Zip a dee do dah


Some times I just can’t catch my breath. The entire day rolls by without stopping for pictures, and I’m stuck standing at the end of the caravan, wondering why I’m being left in the dust.

I feel sometimes I disappear into the roles I play, whatever they may be to those in my life. Mommy, Wife, Daughter, Physician, etc.

Today I had a patient call me Hollywood. I was amused initially, not quite understanding it as I’d never heard it before, but when they explained it I had a hard time not snapping at them. 

You see, it wasn’t because of my looks or attitude or way of speaking. They actually thought I only work half days once in awhile, and that I’m rich, and “playing” at my job.

I was stunned, but somehow managed to politely explain that when I’m not in clinic I’m somewhere else working, but inside I was fuming. 

Why do other people get to judge what’s appropriate for someone else, when they only see a very tiny snapshot? Why does out of sight mean freebird? I haven’t had free moment in years!

We all do this a little, which is why I’ve been thinking about it. So why does it bother me so much when someone does it to me?

  I think it’s the assumption that I’m being lazy and that I have things better than the person doing the judging does. 

I do feel lazy quite often, but also desperately in need of more down time, and guilty about having that need. I should be able to do everything right? Be invincible and efficient and amazing at all times?

Maybe it’s because of how often I’m tired, or maybe because I compare myself to standards of other people living amazing lives while I feel like I’m doing the bare minimum. 

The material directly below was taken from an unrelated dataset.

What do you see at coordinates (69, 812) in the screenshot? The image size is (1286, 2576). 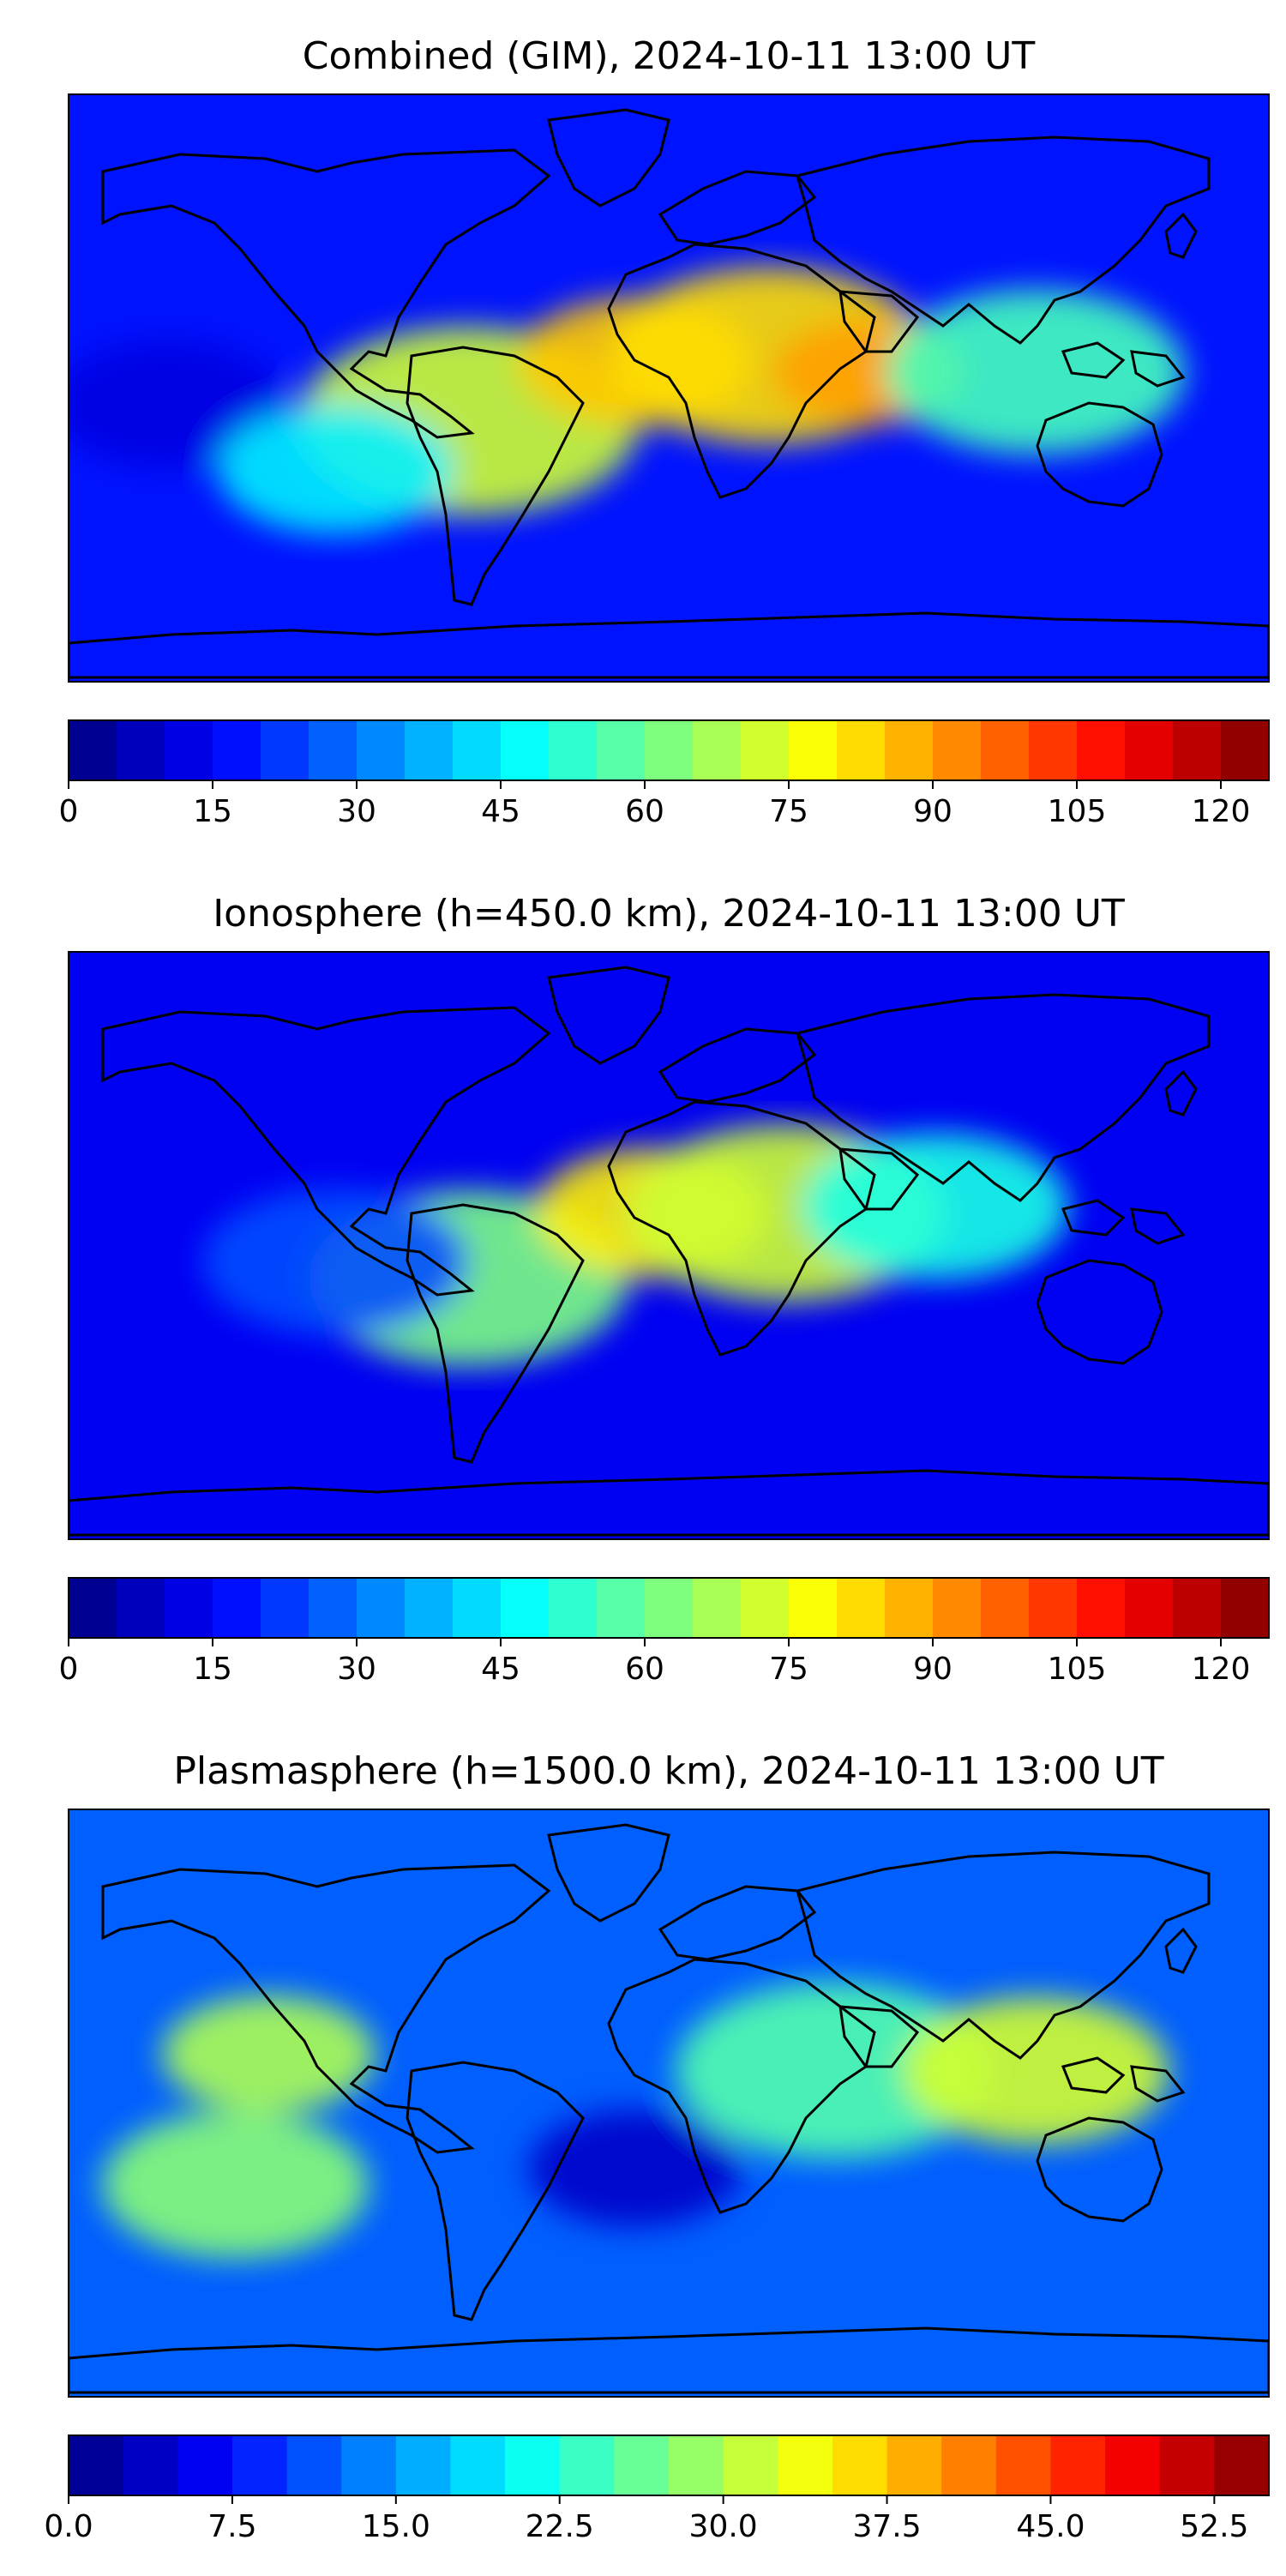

Or maybe because regardless of what others think about me I’m the same as they are, just getting through my days and wondering if it’s Friday yet.

My oh my what a wonderful day. Plenty of sunshine, right? 

Well yeah, if you can get through the rain clouds.  Maybe instead of so much judging we can appreciate Mr. Bluebird the brief moments he chooses to visit and forget about what others are doing. 

That’s a great thought.


One response to “Zip a dee do dah”

  1. And you are the Mr Bluebird in some people’s days, Heather! To some patients, some friends, some person who need that boost, you pop in with your exuberance and vitality and wisdom and change their day! Well done!